Court declines to stop Huduma Namba rollout but lifts compulsory caveat

Machakos Governor Alfred Mutua (third left) joins national government officials in inspecting Masii High School grounds where President Kenyatta is today expected to preside over the launch of the National Integrated Identity Management System. [John Muia, Standard]

The High Court has cleared the biometric registration of Kenyans by the Government, but with limitations to the scope of personal details that can be accessed.

Judges barred the State from taking DNA and GPS location details from Kenyans until the case filed before them challenging the rollout of the National Integrated Identity Management System (NIIMS) is determined.

A three-judge bench composed of Weldon Korir, Mumbi Ngugi and Pauline Nyamweya yesterday declined to stop the Government from digitising biodata gathered from Kenyans, but ruled that the exercise should not be mandatory.  

Lifted deadline

President Uhuru Kenyatta will today launch the programme in Machakos as other leaders oversee simultaneous exercises in various counties. Deputy President William Ruto will be in Kakamega, Raila Odinga (Mombasa), Musalia Mudavadi (Kajiado) and Kalonzo Musyoka (Murang’a).

Yesterday, the judges were of the view that the Government will continue collecting the other identifiers but from Kenyans who are willing to share them.
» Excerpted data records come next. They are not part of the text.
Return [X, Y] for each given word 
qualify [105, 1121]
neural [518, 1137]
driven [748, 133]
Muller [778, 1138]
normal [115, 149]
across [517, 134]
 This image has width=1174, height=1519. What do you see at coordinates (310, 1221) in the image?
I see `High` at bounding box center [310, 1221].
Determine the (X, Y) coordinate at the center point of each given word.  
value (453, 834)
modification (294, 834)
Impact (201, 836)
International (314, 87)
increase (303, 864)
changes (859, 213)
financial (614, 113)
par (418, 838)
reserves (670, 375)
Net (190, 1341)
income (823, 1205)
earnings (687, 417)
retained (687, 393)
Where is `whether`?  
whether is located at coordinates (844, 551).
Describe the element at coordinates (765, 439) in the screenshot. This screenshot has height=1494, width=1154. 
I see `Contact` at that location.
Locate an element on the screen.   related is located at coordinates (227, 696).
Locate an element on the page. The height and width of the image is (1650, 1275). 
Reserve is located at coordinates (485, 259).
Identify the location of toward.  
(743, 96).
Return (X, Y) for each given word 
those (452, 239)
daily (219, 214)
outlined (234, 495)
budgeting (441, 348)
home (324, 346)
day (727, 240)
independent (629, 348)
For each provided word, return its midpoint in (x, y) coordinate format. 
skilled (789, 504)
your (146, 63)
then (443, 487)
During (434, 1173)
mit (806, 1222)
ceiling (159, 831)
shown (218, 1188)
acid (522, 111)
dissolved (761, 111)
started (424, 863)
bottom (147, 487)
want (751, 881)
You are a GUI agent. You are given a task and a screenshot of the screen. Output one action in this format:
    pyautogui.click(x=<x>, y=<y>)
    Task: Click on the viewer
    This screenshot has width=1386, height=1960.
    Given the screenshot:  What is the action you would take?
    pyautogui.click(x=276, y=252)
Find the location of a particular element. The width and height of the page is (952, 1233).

The Government has said the Huduma Namba issued to every individual after registration will be mandatory to access its services.  

But the judges, who also lifted the deadline for the exercise, said registration should not determine access to Government services.

“The inclusion of DNA be hereby suspended. For avoidance of doubts, the remaining identifiers shall continue to be in operation. No one will be compelled to give their data. Also the timelines have been suspended,” the judges ruled in a decision read by Justice Nyamweya.

Government services

She continued: “It will not be a condition for Kenyans to access Government services.”

The case was filed by the Kenya Human Rights Commission and the Kenya National Commission on Human Rights through lawyers Jackson Awele and Waikwa Wanyoike.

The lobby groups argued that there was no assurance that the NIIMS was hack-proof.

According to the lobby groups, both the National Assembly and the Executive did not take any input from Kenyans before coming up with the contested registration law. They also did not explain how the collected digital data would be secured.

Mr Awele argued there was a likelihood of the data being misused or even accessed by criminals to fleece Kenyans. 

He told the court that the law assented to by President Kenyatta on December 31 last year unfairly locked out Kenyans who did not give their information from accessing Government services.

Awele said the new law did not define what constitutes personal information.

According to the State, NIIMS ought to generate a unique identification number, dubbed Huduma Namba, for each person who is registered.